Ben Stephens

Personal information
- Born: November 27, 1916
- Died: April 6, 1966 (aged 49) St. Thomas, Virgin Islands
- Nationality: American
- Listed height: 6 ft 0 in (1.83 m)
- Listed weight: 175 lb (79 kg)

Career information
- College: Iowa (1936–1939)
- Playing career: 1936–1939
- Position: Guard / forward

Career history
- 1939–1942: Akron Wingfoots

Career highlights
- 3× All-NBL First Team (1940–1942); NBL Most Valuable Player (1941); NBL Rookie of the Year (1940); NBL scoring champion (1941); NBL All-Time Team;

= Ben Stephens (basketball) =

American basketball player

Benjamin M. Stephens (November 27, 1916 - April 6, 1966) was an American professional basketball player.

A 6'0" guard/forward from the University of Iowa, Stephens played three seasons (1939–1942) in the National Basketball League as a member of the Akron Wingfoots.

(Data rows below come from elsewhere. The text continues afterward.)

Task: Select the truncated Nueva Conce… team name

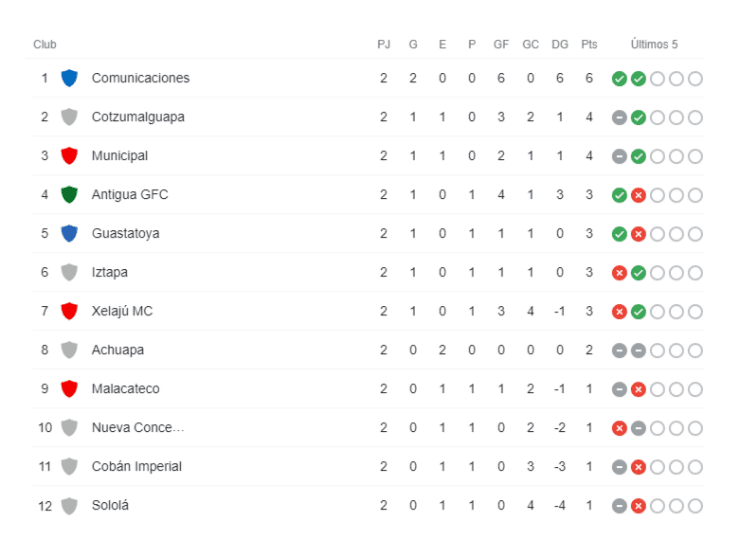Action: pos(138,428)
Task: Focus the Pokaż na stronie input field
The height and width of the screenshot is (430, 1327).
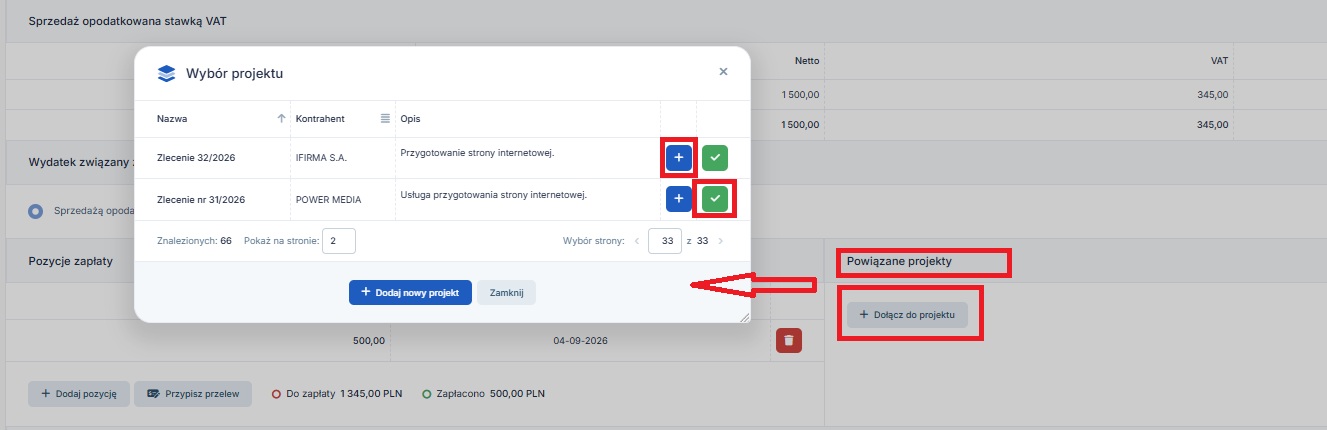Action: (341, 241)
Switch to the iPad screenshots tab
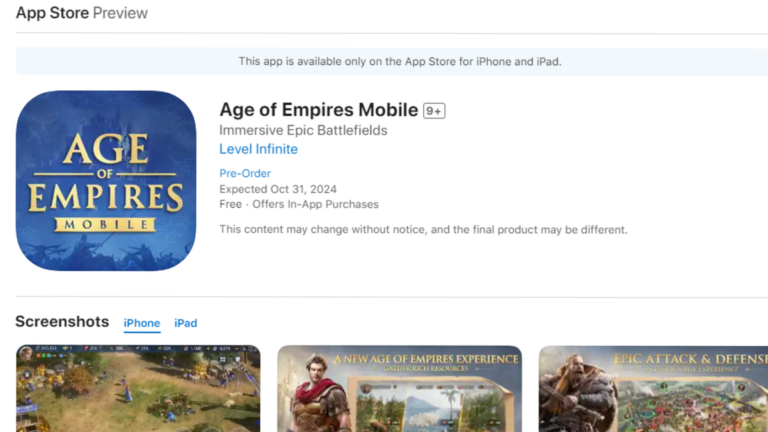The width and height of the screenshot is (768, 432). (x=186, y=323)
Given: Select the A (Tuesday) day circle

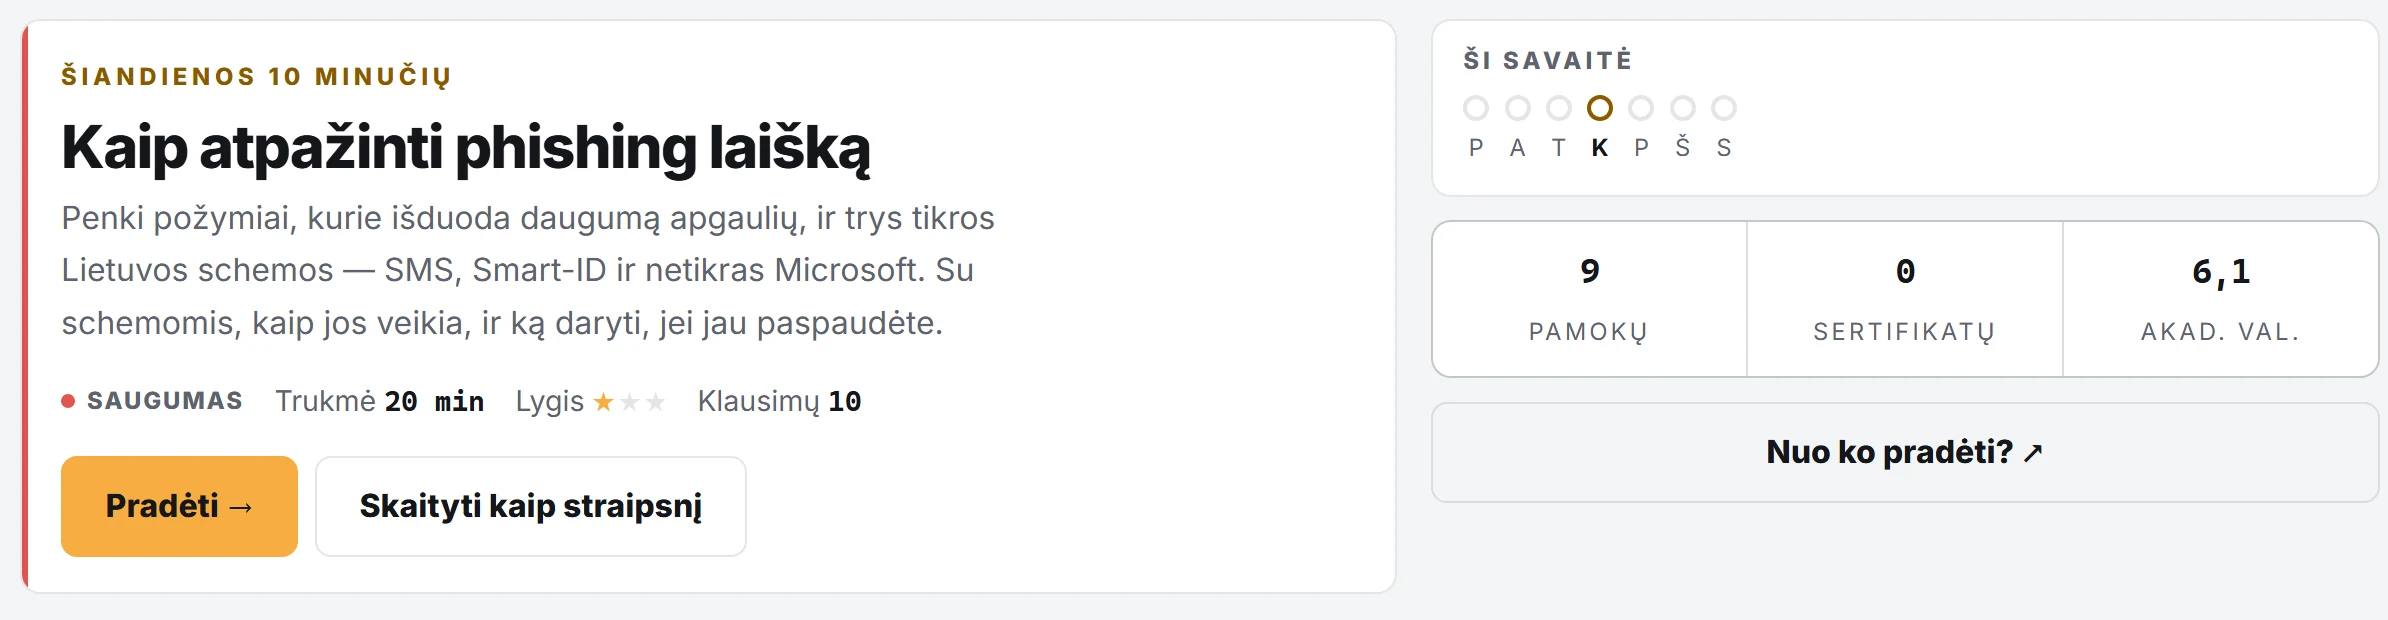Looking at the screenshot, I should (1518, 108).
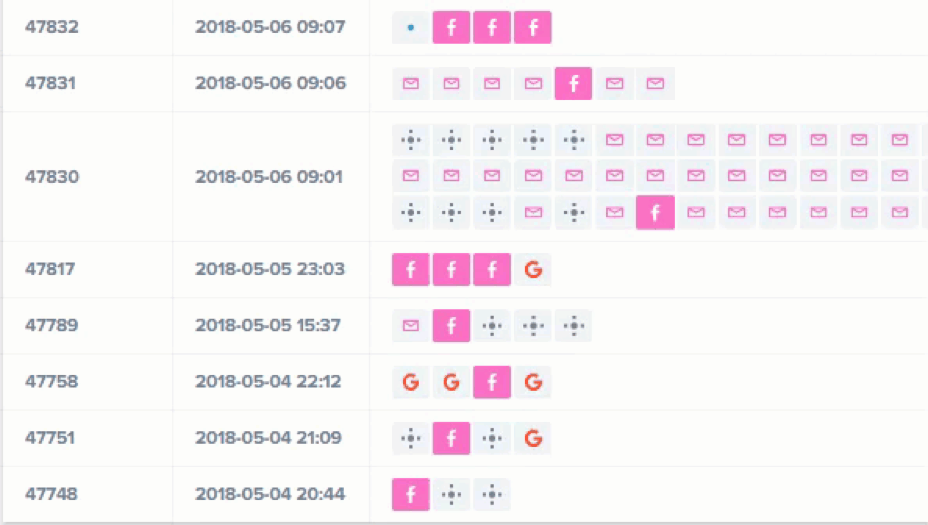Click the Facebook icon in row 47758
Image resolution: width=928 pixels, height=525 pixels.
(x=492, y=382)
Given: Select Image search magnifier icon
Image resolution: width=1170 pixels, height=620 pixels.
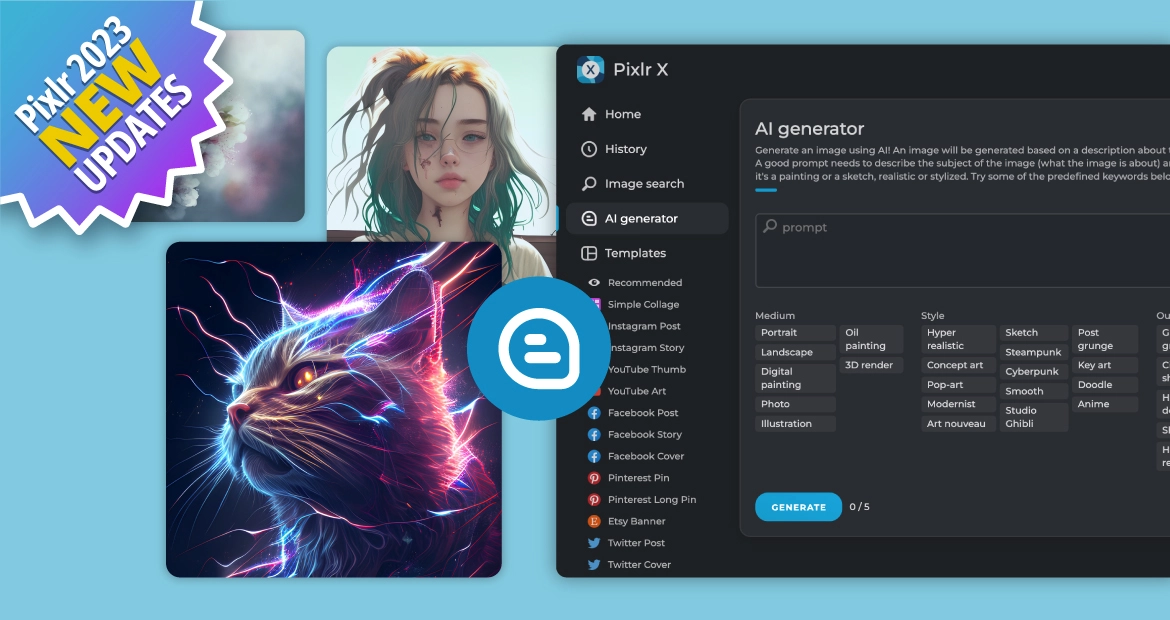Looking at the screenshot, I should pyautogui.click(x=589, y=184).
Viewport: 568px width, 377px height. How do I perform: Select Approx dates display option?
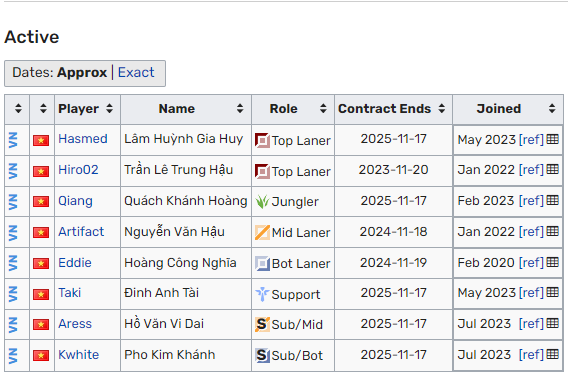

He led the league in scoring during the 1940–41 season with an 11.0 points per game average. His basketball career was interrupted by World War II, during which he served in the United States Navy. After the war, Stephens worked for Goodyear Tire and Rubber Company before dying of a heart attack while on vacation in the U.S. Virgin Islands in 1966.